[begin Information shown]

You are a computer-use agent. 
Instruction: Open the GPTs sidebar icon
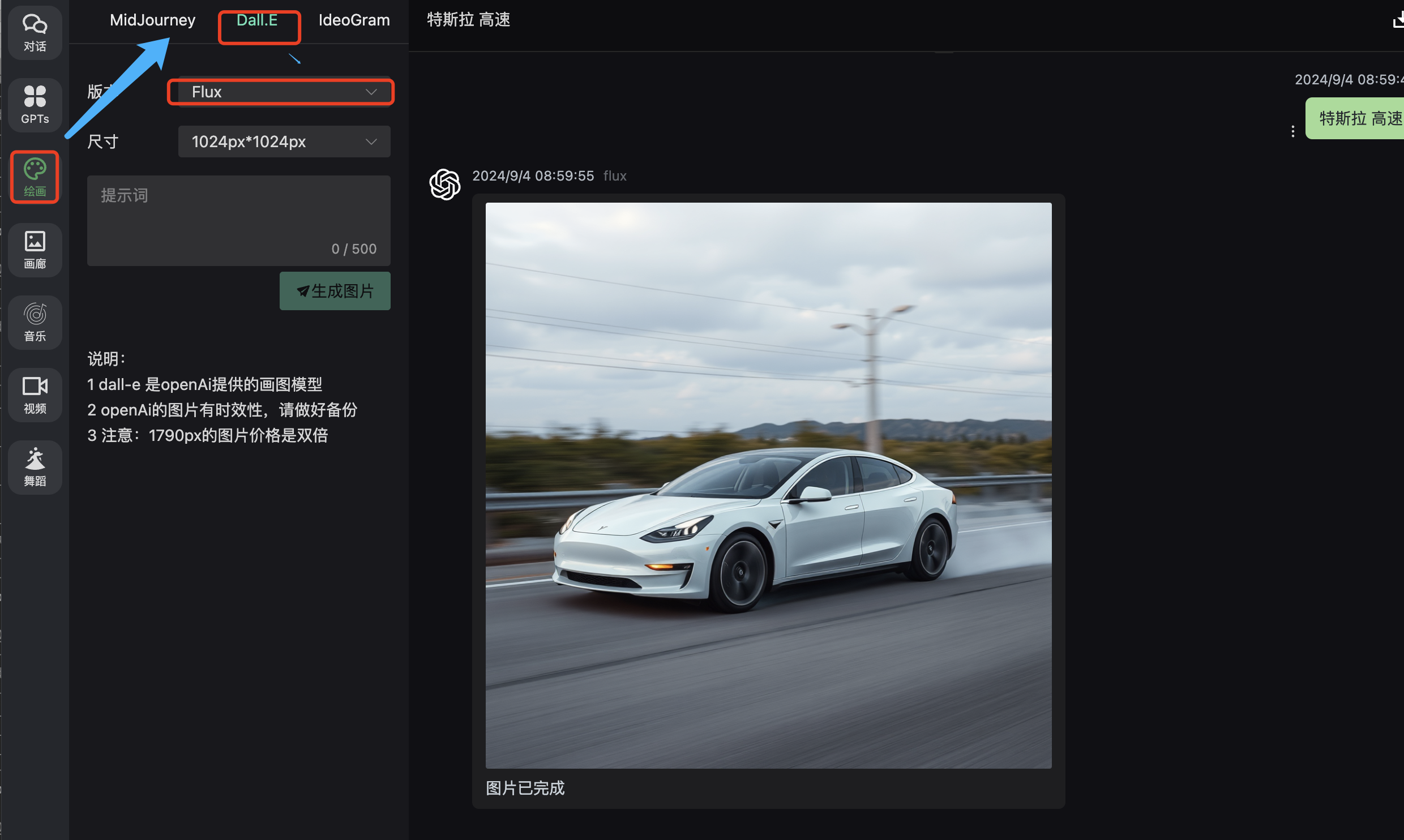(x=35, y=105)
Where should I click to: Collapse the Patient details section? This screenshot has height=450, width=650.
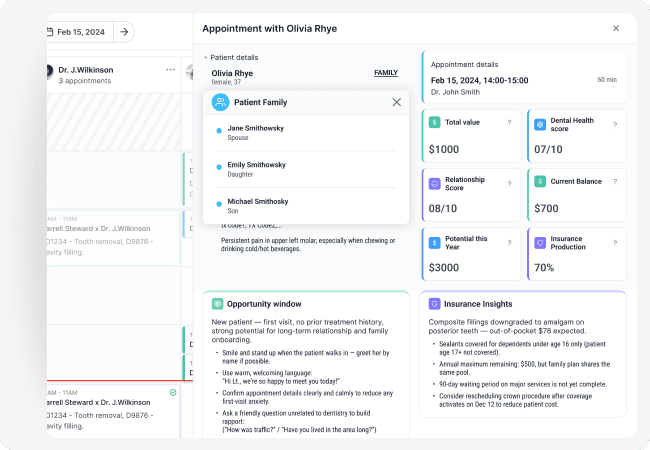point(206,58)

[end Information shown]

### What you need to do
Can you pull every line of text out of the records above, word for word, and leave the pictures out?

### Solution to the problem
You are a computer-use agent. 
Instruction: Open the GPTs sidebar icon
(x=35, y=105)
Where should I click to: Collapse the Patient details section? This screenshot has height=450, width=650.
point(206,58)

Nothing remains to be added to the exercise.